Patients and methods:
We included 271 consecutive patients (Mean age: 60 years; 168 males) who underwent EUS-FNA of pancreatic mass lesions (Mean size: 25mm) between March 2004 and September 2009. KRAS gene mutation was detected using Cycleave PCR.
Result:
Final diagnosis of PDAC was obtained in 206 cases. The diagnosis in remaining 65 cases were: AIP (n=20), CP (n=18), neuroendocrine tumor (PNET, n=17), serous cystic tumor (SCT, n=2), solid-pseudopapillary tumor (SPT, n=1), malignant lymphoma (n=2), and metastatic pancreatic tumor from lung, stomach and ovary (n=3).
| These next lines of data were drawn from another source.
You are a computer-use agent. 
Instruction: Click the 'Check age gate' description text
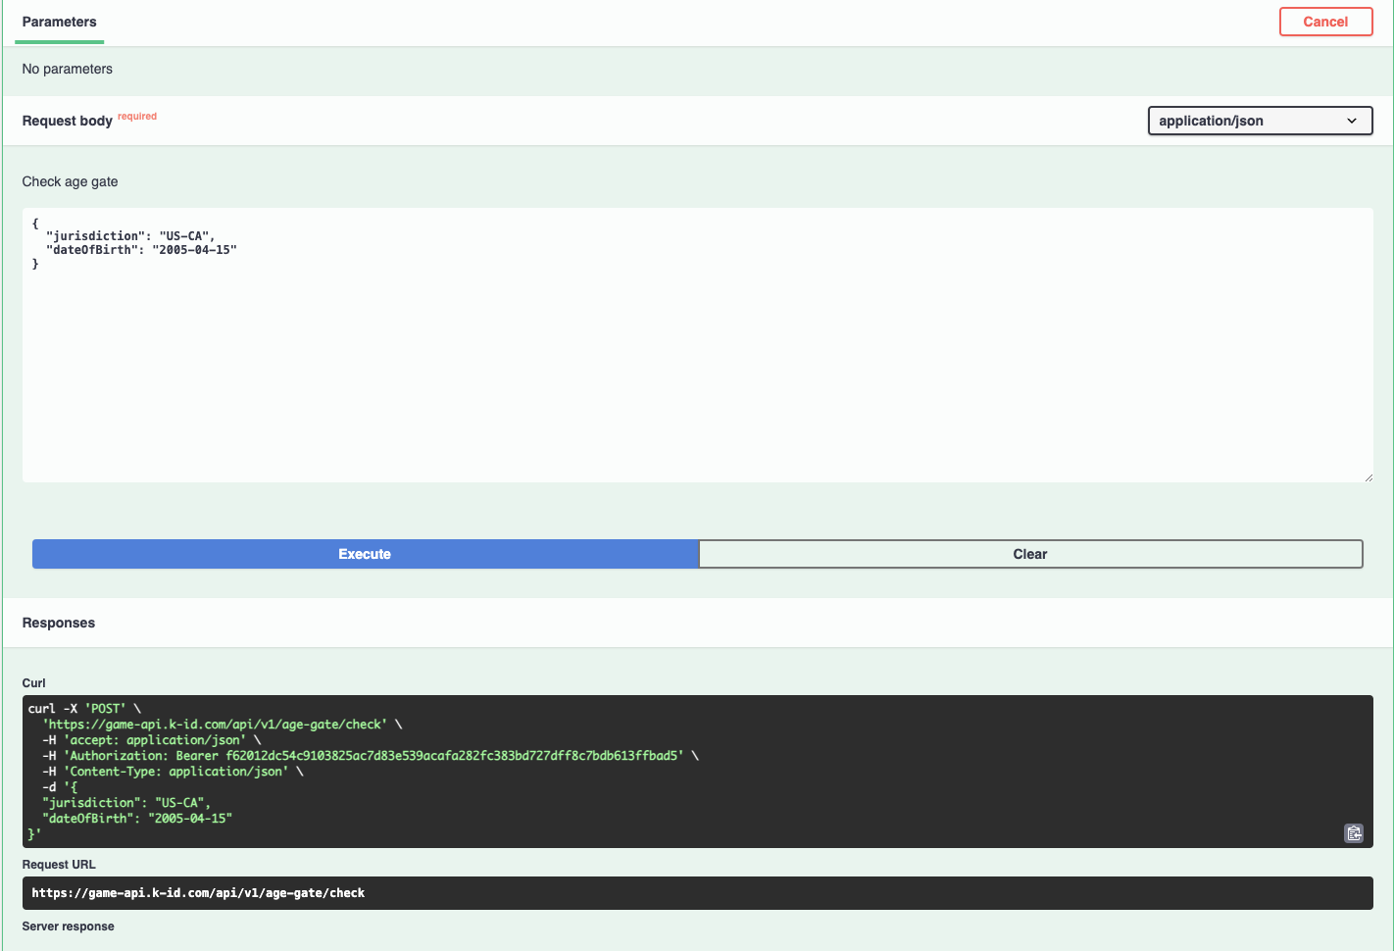tap(70, 181)
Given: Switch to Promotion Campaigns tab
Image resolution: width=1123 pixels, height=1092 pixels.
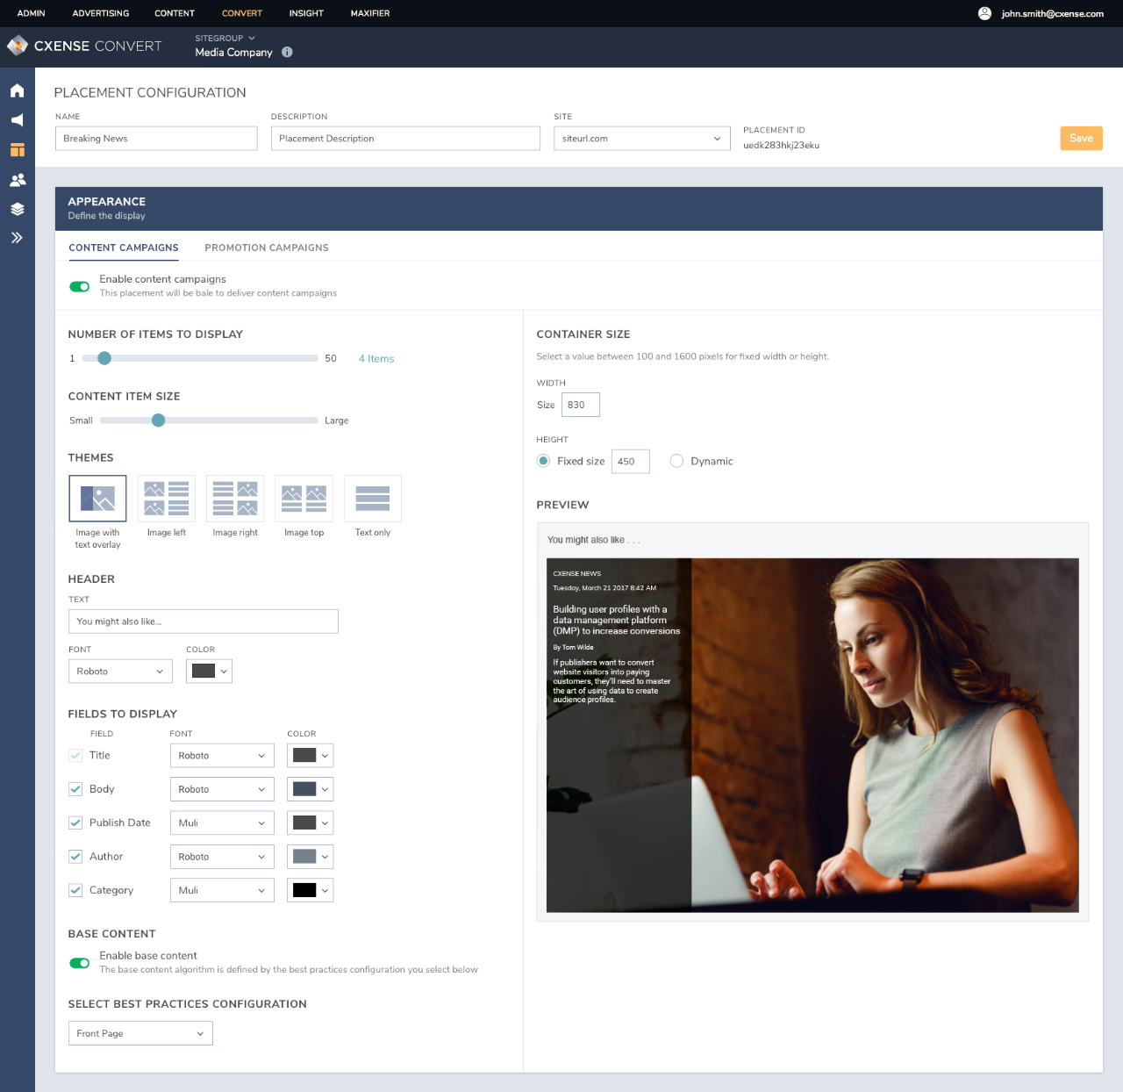Looking at the screenshot, I should (x=267, y=248).
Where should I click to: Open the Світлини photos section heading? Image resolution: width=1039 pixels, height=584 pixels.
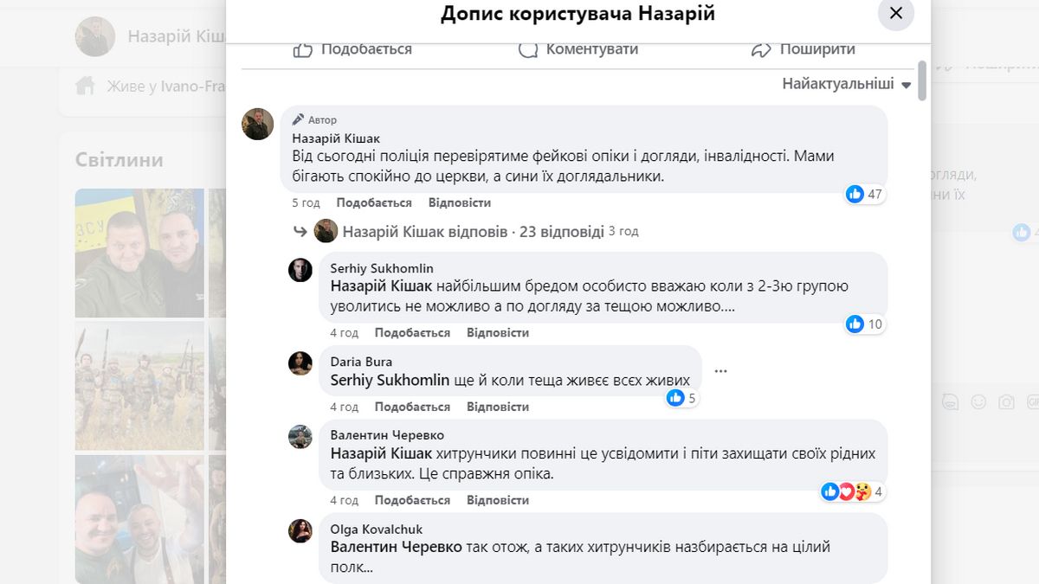pyautogui.click(x=118, y=160)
KRAS gene mutation analysis was successful in 270 (99%) lesions, except one case with insfficient aspirate. KRAS mutation was found in 84% of PDCA, and 5% of other lesions (One poorly differenzial PNET, and metastasis from gastric and ovarian prmaries);p<0.001. The sensitivity, specificity, positive predictive value, negative predictive value, and accuracy of cyto-histopathology alone were 83%, 83%, 94%, 60% and 83% respectively, of KRAS gene mutation analysis alone were 84%, 95%, 98%, 65%, and 87% respectively, and of their combination were 91%, 92%, 97%, 75%, and 91%, respectively.
Conclusions:
KRAS gene mutation analysis in EUS-FNA specimens is feasible in majority. Presence of this mutation enhances diagnostic accuracy and negative predictive value of EUS-FNA of PDCA.